Tareas ▸
a - Enumere los atributos del sacerdocio que aparecen en la oración del texto sobre el sacerdocio de Cristo que comienza con «De este sacerdocio sumo».
b - Redacte la continuación del texto sobre el sacerdocio de Cristo a partir de su última oración.

Texto de origen ▸
◇ ◇ ◇ ◇ ◇
Es cierto que, quizás nunca antes como ahora, el sacerdocio católico es atacado desde tan diversos frentes. Y es por eso que uno de los mensajes que más insistentemente repetía San Juan Pablo II a los sacerdotes era precisamente: “tened fe en vuestro sacerdocio”[3].
Que estas líneas sirvan como sentido homenaje y aliciente de grande ánimo para todos los sacerdotes del Instituto que en medio de grandes luchas se esfuerzan por ser “otros Cristos”[4].
1. El sacerdocio de Cristo
Digamos, en primer lugar, cómo es el sacerdocio de Cristo.
“Por razón de la unión del Verbo con la naturaleza humana y de la gracia capital, Jesucristo es constituido verdadero Sumo y Eterno Sacerdote.
- Nadie tan verdadero Sacerdote como Él: nosotros somos a su imagen.
- Nadie más Sumo Sacerdote que Él: nosotros participamos de él por derivación.
- Nadie eterno Sacerdote como Él, que perpetuará hasta el fin de los siglos su sacrificio sobre los altares y consumará su sacerdocio en el cielo: Tú eres sacerdote eterno…[5], Sumo Sacerdote[6], Sacerdote para siempre[7]”[8].
- “Su sacerdocio tiene fuerza sobreabundante para expiar por todos los pecados de los hombres: en sus llagas hemos sido curados[9]”[10].
- “Él es el mediador perfectísimo entre Dios y los hombres: Porque uno es Dios, uno también el mediador entre Dios y los hombres…[11], Él es mediador de una alianza más excelente[12]”[13].
Así entendido, entonces, debemos decir que “Jesucristo no tiene sucesores. A Jesucristo no lo sucede nadie. Nadie lo sustituye a Él. No puede haber un sacerdocio más perfecto. Los Apóstoles y sus sucesores −obispos y sacerdotes− no multiplican el único Sacerdocio de Jesucristo, sólo se multiplican los sujetos que participan del único Sacerdocio de Jesucristo. […] Jesucristo no sucede a nadie, porque su sacerdocio es Nuevo. Todo sacerdote depende, por ser figura en el Antiguo Testamento o realidad en el Nuevo, de Jesucristo, porque su sacerdocio es Sumo. Jesucristo no es sucedido por nadie, porque su sacerdocio es Eterno”[14].
Por lo tanto, digámoslo una vez más: el sacerdocio de Cristo es eterno; es inmutable; es una realidad que perdura por eternidad de eternidades; es para todos los pueblos, de toda la humanidad, a través de todos los siglos, para todas las razas, en todas las culturas y en todas las lenguas[15].
De este sacerdocio sumo, eterno, perfecto, inmutable, sobreabundante y universal participamos quienes por la imposición de las manos hemos recibido el orden sagrado.
◇ ◇ ◇ ◇ ◇
Material de datos ▸

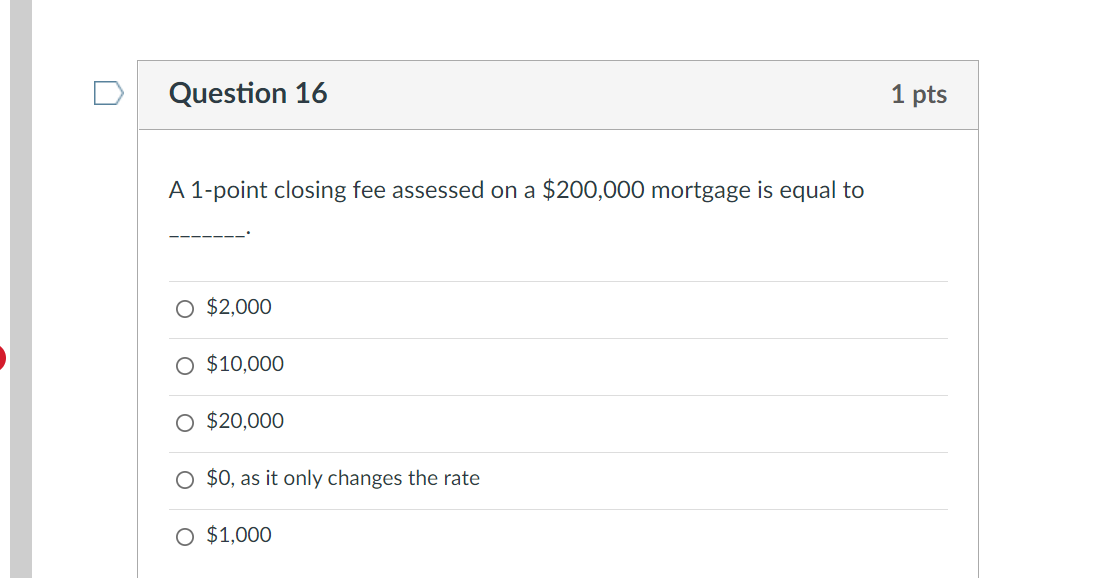The image size is (1096, 578).
Task: Click the bookmark marker to pin this question
Action: (x=106, y=91)
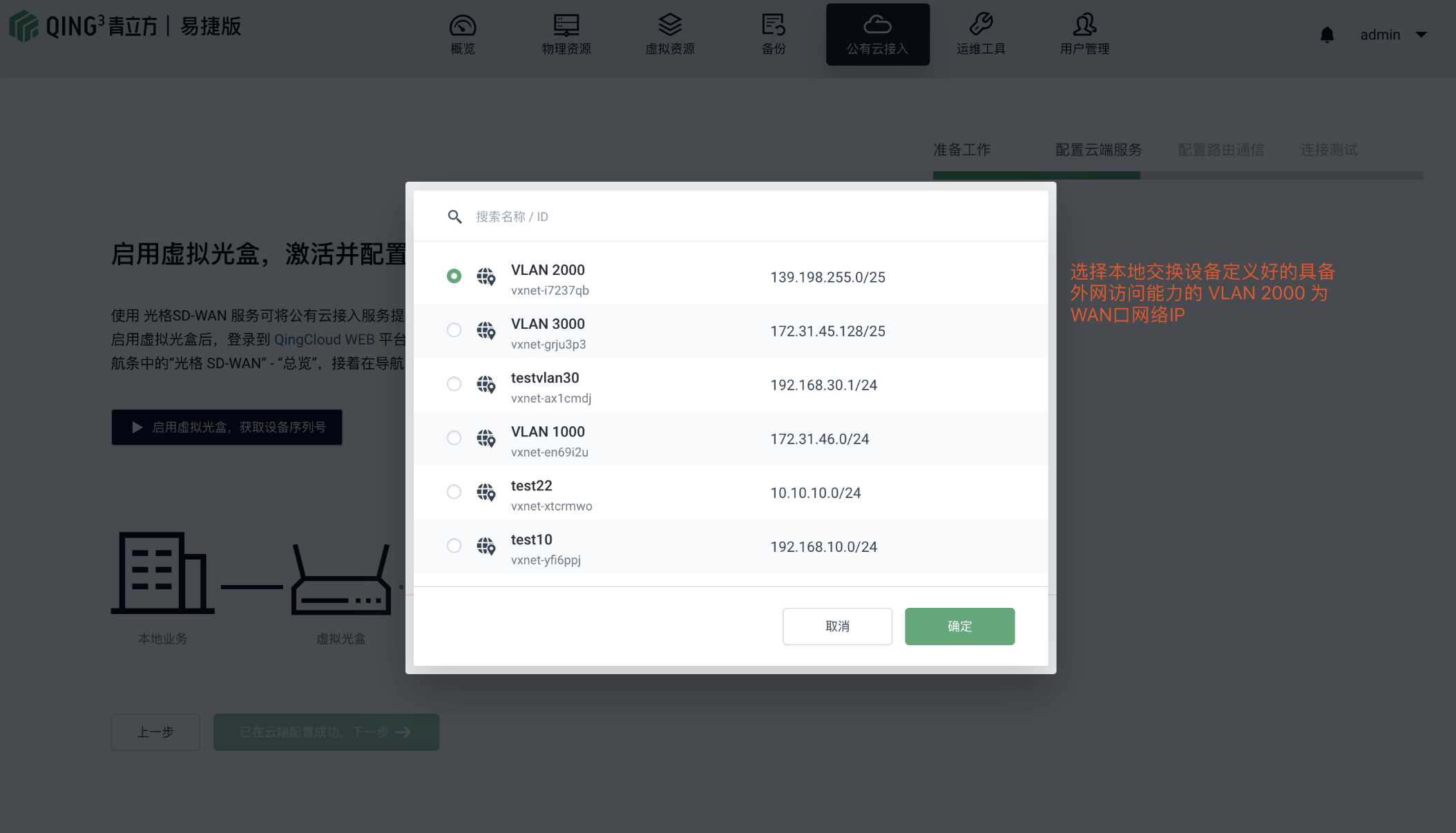Open the 虚拟资源 virtual resources icon
Screen dimensions: 1456x833
[x=670, y=26]
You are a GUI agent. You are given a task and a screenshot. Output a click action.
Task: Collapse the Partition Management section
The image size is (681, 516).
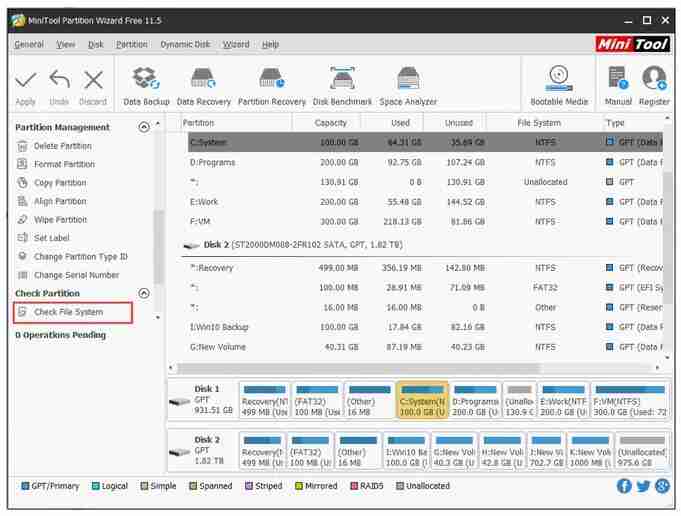point(143,128)
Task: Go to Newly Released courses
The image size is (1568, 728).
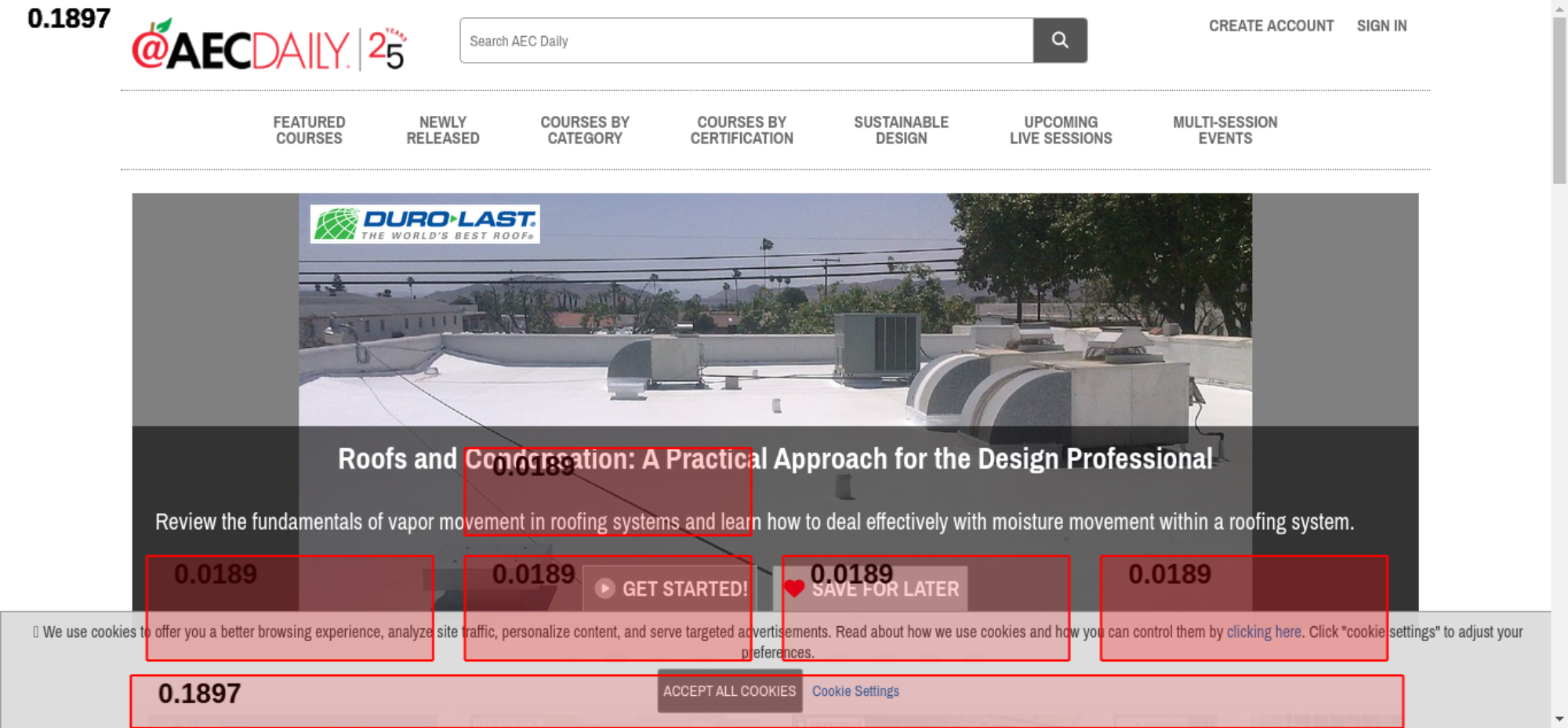Action: (x=442, y=130)
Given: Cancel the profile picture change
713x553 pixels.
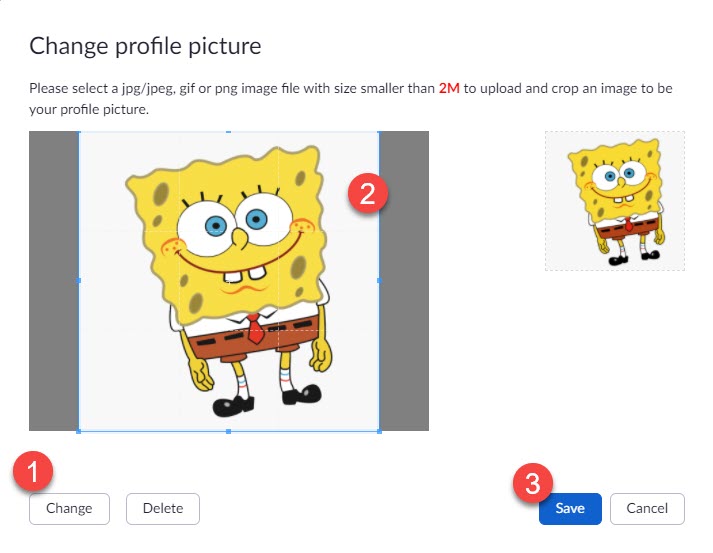Looking at the screenshot, I should tap(646, 508).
◇ ◇ ◇ ◇ ◇
Resultados esperados ▸
a - sumo, eterno, perfecto, inmutable, sobreabundante, universal

b -
Consiguientemente, cabe aquí repetir las palabras del apóstol san Pablo a su discípulo Timoteo: te exhorto a que reavives el carisma de Dios que por medio de la imposición de las manos está en ti. Porque no nos ha dado Dios espíritu de timidez, sino de fortaleza y de amor y de templanza… No te avergüences, pues, del testimonio que has de dar de nuestro Señor… antes bien comparte mis trabajos por la causa del Evangelio mediante el poder de Dios[16].
2. Los amigos de Jesús
¿Cuál es este carisma del que habla el apóstol?
“El carácter del Orden Sagrado configura con Cristo Cabeza”, leemos en el Directorio de Espiritualidad, “dando poder al sacerdote ministerial sobre el Cuerpo físico de Cristo y sobre su Cuerpo místico. [Esto] le permite obrar ‘in persona Christi’[17] […] Los miembros de nuestro Instituto que son sacerdotes ministeriales deben volver una y otra vez a esta realidad inefable que produjo en ellos un cambio ontológico al asemejarlos a Cristo cabeza, y ninguna espiritualidad laical tiene que reducir su espiritualidad presbiteral”[18].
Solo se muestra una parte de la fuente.